# 1. Import Dependencies

In [None]:
# !pip install opencv-python

In [None]:
# Import opencv
import cv2 

# Import uuid
import uuid

# Import Operating System
import os

# Import time
import time

# 2. Define Images to Collect

In [None]:
labels = ['thumbsup', 'thumbsdown', 'thankyou', 'livelong', 'hello']
number_imgs = 10

# 3. Setup Folders 

first, we should `create a path` using `os.path.join()`.

In [None]:
IMAGES_PATH = os.path.join('Tensorflow', 'workspace', 'images', 'collectedimages')

In [None]:
print(IMAGES_PATH)

---
now we want to create our folder directory or folder path:

<br>
we can see what type of os is being used with this code:

In [None]:
os.name

because I am using `windows` machine, It's going to read out `nt` but in `linlux` machine read out `posix`.

In [None]:
if not os.path.exists(IMAGES_PATH):
    if os.name == 'posix':
        !mkdir -p {IMAGES_PATH}
    if os.name == 'nt':
         !mkdir {IMAGES_PATH}
for label in labels:
    path = os.path.join(IMAGES_PATH, label)
    if not os.path.exists(path):
        !mkdir {path}

# x. Testing the capture device position

In [None]:
cap = cv2.VideoCapture(0)

while cap.isOpened():
    ret, frame = cap.read()
    cv2.imshow('frame', cv2.resize(src=frame, dsize=(800, 600)))
    
    if cv2.waitKey(1) & 0xFF == ord('q'):
        break
        
cap.release()
cv2.destroyAllWindows()

# 4. Capture Images

In [None]:
def capture_image():
    for label in labels:
        cap = cv2.VideoCapture(0) # Connect to our Webcam or Capture device
        print('Collecting images for {}'.format(label))
        # delay execution for 5 seconds
        time.sleep(5) 
        for imgnum in range(number_imgs):
            print('{}. Collecting image {}'.format(imgnum + 1, imgnum))
            # Grabs, decodes and returns the next video frame.
            ret, frame = cap.read()
            # creates an unique path for each image
            imgname =  os.path.join(IMAGES_PATH,label,label+'.'+'{}.jpg'.format(str(uuid.uuid1())))
            # Saves an image/frame to a specified file
            cv2.imwrite(imgname, frame) 
            # Displays an image in the specified window
            cv2.imshow('frame', cv2.resize(src=frame, dsize=(800, 600)))
            time.sleep(2)

            if cv2.waitKey(1) & 0xFF == ord('q'):
                break

    cap.release() 
    cv2.destroyAllWindows()
    
capture_image()

# 5. Image Labelling (using labelImg library)

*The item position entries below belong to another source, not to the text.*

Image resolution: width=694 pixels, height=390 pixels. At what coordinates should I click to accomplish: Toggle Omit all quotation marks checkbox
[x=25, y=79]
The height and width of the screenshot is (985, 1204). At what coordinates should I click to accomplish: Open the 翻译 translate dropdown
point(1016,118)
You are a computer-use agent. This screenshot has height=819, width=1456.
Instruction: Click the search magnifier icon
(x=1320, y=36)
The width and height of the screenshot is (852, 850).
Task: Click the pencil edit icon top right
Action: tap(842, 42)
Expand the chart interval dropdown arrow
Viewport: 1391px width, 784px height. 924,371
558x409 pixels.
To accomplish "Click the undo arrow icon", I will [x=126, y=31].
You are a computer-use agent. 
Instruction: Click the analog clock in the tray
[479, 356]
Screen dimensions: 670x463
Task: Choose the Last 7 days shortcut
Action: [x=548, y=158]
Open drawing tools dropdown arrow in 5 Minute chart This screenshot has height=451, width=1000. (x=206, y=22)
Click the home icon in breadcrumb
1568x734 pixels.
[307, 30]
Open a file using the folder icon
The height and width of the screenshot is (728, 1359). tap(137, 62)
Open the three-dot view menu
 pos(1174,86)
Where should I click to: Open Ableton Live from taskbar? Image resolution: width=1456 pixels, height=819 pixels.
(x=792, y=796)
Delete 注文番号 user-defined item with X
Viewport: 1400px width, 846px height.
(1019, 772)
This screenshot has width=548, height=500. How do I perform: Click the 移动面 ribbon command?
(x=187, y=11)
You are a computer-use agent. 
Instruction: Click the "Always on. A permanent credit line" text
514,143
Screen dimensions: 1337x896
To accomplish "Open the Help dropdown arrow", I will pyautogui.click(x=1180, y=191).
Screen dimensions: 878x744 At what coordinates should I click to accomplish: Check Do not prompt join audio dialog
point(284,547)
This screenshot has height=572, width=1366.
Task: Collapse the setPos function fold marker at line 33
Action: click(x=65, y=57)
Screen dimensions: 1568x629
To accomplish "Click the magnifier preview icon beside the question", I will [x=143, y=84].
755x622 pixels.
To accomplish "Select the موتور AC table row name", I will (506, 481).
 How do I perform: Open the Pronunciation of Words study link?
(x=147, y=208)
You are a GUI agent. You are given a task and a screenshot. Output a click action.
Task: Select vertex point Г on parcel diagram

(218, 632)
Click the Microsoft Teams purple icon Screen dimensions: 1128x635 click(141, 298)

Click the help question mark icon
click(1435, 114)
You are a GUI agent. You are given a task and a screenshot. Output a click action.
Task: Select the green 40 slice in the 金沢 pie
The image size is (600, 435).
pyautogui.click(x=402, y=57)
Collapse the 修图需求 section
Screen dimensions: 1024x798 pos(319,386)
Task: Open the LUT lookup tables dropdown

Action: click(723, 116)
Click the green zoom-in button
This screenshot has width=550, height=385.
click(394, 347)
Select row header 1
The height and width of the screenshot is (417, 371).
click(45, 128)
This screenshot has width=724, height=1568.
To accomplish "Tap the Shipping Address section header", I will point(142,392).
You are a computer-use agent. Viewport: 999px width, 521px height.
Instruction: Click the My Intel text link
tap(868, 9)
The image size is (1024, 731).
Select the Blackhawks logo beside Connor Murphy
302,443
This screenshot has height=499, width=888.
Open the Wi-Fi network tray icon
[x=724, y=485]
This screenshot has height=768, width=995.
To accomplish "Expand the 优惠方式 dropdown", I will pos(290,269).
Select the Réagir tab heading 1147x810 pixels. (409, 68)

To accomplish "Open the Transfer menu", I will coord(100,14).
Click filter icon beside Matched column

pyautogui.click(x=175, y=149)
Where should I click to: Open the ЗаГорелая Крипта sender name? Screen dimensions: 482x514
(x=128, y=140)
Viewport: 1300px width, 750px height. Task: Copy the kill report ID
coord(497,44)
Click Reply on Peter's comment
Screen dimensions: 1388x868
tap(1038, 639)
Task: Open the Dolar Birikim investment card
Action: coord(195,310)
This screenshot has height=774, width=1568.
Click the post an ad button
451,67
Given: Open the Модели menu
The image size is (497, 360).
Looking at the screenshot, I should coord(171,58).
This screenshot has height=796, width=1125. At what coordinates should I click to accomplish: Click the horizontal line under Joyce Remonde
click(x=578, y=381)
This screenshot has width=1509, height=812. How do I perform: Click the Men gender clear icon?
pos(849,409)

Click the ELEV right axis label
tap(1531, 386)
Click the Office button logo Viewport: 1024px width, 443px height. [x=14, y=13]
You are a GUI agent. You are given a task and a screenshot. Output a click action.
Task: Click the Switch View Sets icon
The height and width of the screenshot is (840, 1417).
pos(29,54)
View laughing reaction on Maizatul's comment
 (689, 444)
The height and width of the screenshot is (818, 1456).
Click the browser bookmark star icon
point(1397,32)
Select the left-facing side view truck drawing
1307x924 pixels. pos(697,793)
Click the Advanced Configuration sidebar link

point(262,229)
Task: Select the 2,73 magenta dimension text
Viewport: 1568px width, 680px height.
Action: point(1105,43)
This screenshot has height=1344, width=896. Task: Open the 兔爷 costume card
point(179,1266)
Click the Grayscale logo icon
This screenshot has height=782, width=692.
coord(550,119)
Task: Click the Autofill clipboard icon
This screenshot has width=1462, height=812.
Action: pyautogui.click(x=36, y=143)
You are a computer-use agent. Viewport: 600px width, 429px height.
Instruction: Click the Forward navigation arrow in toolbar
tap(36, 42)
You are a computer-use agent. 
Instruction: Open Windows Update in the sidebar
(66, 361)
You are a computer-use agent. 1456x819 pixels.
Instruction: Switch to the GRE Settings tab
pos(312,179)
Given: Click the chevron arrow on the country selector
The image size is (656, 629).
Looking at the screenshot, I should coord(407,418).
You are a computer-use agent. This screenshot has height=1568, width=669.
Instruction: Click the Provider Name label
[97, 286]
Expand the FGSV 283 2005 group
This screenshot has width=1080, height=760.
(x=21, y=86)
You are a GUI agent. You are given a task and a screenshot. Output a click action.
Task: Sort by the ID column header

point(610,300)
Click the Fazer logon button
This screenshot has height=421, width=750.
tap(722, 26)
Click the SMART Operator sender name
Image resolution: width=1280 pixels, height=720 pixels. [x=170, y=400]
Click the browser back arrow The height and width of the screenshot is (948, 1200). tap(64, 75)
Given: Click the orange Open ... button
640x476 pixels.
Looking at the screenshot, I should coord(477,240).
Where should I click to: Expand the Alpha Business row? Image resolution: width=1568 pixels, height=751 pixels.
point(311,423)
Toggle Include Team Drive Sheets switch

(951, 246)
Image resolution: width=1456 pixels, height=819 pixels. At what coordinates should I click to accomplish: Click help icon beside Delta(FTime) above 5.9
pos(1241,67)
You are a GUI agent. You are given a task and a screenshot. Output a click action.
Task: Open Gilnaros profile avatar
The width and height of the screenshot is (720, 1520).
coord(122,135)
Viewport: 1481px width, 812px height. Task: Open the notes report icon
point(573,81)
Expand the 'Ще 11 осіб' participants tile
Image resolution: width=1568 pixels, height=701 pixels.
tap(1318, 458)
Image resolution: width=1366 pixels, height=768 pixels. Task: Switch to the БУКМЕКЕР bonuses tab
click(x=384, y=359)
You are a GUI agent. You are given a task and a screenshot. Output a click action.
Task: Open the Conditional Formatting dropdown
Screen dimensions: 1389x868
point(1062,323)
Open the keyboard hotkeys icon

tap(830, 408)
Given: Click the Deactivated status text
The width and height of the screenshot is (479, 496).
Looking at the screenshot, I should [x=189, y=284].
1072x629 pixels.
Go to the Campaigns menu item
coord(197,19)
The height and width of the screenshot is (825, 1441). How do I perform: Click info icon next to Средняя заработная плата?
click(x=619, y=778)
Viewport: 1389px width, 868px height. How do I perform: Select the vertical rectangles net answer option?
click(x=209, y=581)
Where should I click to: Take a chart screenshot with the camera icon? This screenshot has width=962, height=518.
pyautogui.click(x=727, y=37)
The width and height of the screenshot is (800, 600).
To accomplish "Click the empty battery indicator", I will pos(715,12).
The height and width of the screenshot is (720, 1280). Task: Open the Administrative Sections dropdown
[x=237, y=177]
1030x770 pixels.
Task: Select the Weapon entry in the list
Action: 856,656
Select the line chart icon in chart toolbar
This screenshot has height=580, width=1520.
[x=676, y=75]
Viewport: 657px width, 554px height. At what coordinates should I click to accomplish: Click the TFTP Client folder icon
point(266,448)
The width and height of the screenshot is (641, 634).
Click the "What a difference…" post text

[this link](https://github.com/heartexlabs/labelImg) is about the installation steps that we should go it through for the different types of OS.

---

<br>
the steps below is for windows local machine

---
first we should install pyqt5 and lxml with the below code:

In [None]:
# !pip install --upgrade pyqt5 lxml

with this code, we can see that pyqt5 and lxml are installed with many other dependencies.

In [None]:
# !pip list

<br>
create a new path for label image package.

In [None]:
LABELIMG_PATH = os.path.join('Tensorflow', 'labelimg')

<br>
create a new folder path (or folder directory) for the label image package.

In [None]:
if not os.path.exists(LABELIMG_PATH):
    !mkdir {LABELIMG_PATH}
    !git clone https://github.com/heartexlabs/labelImg {LABELIMG_PATH}

the next thing we need to do is actually install label image.

In [None]:
if os.name == 'posix':
    !cd {LABELIMG_PATH} && make qt5py3
if os.name =='nt':
    !cd {LABELIMG_PATH} && pyrcc5 -o libs/resources.py resources.qrc

And finally by runnig this code, the application, labelImg, open up.

In [None]:
!cd {LABELIMG_PATH} && python labelImg.py

# 6. Move them into a Training and Testing Partition

this step is used in a local machine

In [None]:
import random
import shutil

In [None]:
def M_pairFiles(jpg:list, xml:list): # create a list of pair-file tuples 
    pairFiles = list(zip(jpg, xml)) 
    random.shuffle(pairFiles)
    return pairFiles

def moveF_test_train():
    for clss in os.listdir(path=IMAGES_PATH):
        classinfo = os.listdir(os.path.join(IMAGES_PATH, clss))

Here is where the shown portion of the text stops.